**Objective:**
Retype the stretch of entries below, from the line containing "Task: Expand the src folder" through the line containing "Action: click(x=511, y=336)", exactly as they appear. Include both of those lines and nothing else.
======== Extracted material
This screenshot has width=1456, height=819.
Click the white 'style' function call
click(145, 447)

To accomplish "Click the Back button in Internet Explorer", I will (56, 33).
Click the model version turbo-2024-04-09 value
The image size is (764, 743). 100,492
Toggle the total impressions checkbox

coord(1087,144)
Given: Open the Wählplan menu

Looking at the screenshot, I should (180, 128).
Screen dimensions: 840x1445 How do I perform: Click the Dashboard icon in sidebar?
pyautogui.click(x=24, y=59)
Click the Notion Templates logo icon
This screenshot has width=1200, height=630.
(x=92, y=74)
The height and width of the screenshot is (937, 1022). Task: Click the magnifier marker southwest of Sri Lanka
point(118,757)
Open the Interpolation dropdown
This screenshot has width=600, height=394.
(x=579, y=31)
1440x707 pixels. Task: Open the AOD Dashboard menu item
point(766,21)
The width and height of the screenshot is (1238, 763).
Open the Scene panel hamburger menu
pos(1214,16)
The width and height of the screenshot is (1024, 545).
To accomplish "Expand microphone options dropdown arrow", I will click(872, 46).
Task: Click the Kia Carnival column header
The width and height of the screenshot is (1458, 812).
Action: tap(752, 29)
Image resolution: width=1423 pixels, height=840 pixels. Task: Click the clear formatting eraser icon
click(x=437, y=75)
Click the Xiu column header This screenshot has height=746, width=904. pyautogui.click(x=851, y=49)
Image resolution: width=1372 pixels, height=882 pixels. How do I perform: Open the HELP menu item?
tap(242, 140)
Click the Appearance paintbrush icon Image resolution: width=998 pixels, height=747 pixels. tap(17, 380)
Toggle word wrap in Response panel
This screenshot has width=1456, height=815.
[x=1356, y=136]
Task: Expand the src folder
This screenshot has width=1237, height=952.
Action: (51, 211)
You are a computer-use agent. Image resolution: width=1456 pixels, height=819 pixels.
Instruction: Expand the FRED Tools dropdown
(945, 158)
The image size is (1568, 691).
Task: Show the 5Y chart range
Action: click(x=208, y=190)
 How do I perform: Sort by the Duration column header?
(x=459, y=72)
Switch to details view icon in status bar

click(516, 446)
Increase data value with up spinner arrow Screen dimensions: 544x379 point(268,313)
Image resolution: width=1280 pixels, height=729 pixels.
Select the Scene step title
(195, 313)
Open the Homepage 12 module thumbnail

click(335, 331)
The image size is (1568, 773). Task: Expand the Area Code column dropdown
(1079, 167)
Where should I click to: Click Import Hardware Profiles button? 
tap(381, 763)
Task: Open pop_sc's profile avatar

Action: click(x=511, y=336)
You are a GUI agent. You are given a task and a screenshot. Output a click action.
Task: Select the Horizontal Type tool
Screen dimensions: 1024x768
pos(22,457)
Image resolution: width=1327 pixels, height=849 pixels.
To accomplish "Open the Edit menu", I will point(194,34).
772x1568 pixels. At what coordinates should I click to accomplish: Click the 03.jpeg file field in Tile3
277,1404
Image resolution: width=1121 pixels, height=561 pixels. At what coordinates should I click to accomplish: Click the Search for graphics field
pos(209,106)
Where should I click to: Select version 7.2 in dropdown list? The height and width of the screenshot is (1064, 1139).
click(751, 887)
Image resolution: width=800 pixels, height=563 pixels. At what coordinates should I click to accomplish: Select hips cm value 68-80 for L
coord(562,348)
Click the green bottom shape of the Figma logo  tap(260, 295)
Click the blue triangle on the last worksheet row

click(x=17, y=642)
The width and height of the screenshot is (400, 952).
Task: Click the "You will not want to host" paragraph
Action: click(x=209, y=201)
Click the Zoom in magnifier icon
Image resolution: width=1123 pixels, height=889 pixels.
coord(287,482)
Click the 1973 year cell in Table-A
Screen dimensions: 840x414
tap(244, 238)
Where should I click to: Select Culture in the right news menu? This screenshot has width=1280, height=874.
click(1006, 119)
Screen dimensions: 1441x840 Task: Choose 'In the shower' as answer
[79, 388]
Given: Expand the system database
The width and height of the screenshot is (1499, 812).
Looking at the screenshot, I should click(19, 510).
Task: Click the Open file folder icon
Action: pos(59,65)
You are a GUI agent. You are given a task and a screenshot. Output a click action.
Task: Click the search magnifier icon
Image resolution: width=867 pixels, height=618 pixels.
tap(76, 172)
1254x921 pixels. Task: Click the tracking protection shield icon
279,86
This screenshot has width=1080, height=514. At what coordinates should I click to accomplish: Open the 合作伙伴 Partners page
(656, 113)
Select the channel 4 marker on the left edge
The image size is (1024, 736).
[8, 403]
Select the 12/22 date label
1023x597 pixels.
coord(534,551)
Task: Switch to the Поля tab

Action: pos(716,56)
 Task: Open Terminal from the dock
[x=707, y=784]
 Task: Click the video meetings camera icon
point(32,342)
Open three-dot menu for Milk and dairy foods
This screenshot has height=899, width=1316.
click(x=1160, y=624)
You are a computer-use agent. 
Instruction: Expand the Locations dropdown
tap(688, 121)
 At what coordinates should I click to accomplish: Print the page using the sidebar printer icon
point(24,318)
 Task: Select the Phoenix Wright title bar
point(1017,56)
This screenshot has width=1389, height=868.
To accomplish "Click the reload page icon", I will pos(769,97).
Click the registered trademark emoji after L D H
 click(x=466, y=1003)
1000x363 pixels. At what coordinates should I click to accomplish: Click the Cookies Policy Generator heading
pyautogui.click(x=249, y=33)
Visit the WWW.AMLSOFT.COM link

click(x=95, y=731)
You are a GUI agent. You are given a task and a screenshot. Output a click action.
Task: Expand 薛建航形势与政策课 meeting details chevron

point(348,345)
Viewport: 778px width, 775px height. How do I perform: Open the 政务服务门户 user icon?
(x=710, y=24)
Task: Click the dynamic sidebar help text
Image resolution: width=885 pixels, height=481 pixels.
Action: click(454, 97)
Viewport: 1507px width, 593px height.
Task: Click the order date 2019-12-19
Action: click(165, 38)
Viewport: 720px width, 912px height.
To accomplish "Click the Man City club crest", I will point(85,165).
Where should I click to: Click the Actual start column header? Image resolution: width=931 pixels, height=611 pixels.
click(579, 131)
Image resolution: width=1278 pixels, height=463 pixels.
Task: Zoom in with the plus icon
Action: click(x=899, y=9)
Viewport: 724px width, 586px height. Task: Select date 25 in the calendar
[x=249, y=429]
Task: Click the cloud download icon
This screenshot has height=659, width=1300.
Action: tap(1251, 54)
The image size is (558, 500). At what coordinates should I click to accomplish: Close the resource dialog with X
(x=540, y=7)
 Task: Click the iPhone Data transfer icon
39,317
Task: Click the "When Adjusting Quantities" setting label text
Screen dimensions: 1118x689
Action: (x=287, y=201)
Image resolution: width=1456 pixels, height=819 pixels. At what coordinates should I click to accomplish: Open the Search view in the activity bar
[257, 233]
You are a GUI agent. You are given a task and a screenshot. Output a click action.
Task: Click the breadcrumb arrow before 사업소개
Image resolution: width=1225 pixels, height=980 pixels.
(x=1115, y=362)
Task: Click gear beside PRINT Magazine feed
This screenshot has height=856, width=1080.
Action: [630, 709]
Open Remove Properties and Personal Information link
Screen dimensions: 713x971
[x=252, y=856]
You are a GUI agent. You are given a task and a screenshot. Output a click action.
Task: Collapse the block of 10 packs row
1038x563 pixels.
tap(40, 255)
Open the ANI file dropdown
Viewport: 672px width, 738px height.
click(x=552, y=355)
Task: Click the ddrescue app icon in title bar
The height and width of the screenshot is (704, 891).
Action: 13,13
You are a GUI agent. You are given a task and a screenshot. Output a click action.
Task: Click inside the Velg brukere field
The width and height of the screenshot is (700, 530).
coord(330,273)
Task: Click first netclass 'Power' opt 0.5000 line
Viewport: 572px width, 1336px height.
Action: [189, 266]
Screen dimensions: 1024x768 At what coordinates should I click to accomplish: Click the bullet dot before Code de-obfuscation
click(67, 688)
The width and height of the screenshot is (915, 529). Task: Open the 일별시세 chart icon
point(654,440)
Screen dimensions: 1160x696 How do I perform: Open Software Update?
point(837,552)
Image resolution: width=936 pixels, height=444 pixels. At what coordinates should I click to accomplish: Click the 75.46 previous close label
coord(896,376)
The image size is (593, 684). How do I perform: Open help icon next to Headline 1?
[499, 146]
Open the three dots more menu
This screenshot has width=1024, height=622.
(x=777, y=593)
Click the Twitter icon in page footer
================
**Solution:**
Task: Expand the src folder
This screenshot has width=1237, height=952.
Action: (51, 211)
You are a computer-use agent. Image resolution: width=1456 pixels, height=819 pixels.
Instruction: Expand the FRED Tools dropdown
(945, 158)
The image size is (1568, 691).
Task: Show the 5Y chart range
Action: click(x=208, y=190)
 How do I perform: Sort by the Duration column header?
(x=459, y=72)
Switch to details view icon in status bar

click(516, 446)
Increase data value with up spinner arrow Screen dimensions: 544x379 point(268,313)
Image resolution: width=1280 pixels, height=729 pixels.
Select the Scene step title
(195, 313)
Open the Homepage 12 module thumbnail

click(335, 331)
The image size is (1568, 773). Task: Expand the Area Code column dropdown
(1079, 167)
Where should I click to: Click Import Hardware Profiles button? 
tap(381, 763)
Task: Open pop_sc's profile avatar

Action: click(x=511, y=336)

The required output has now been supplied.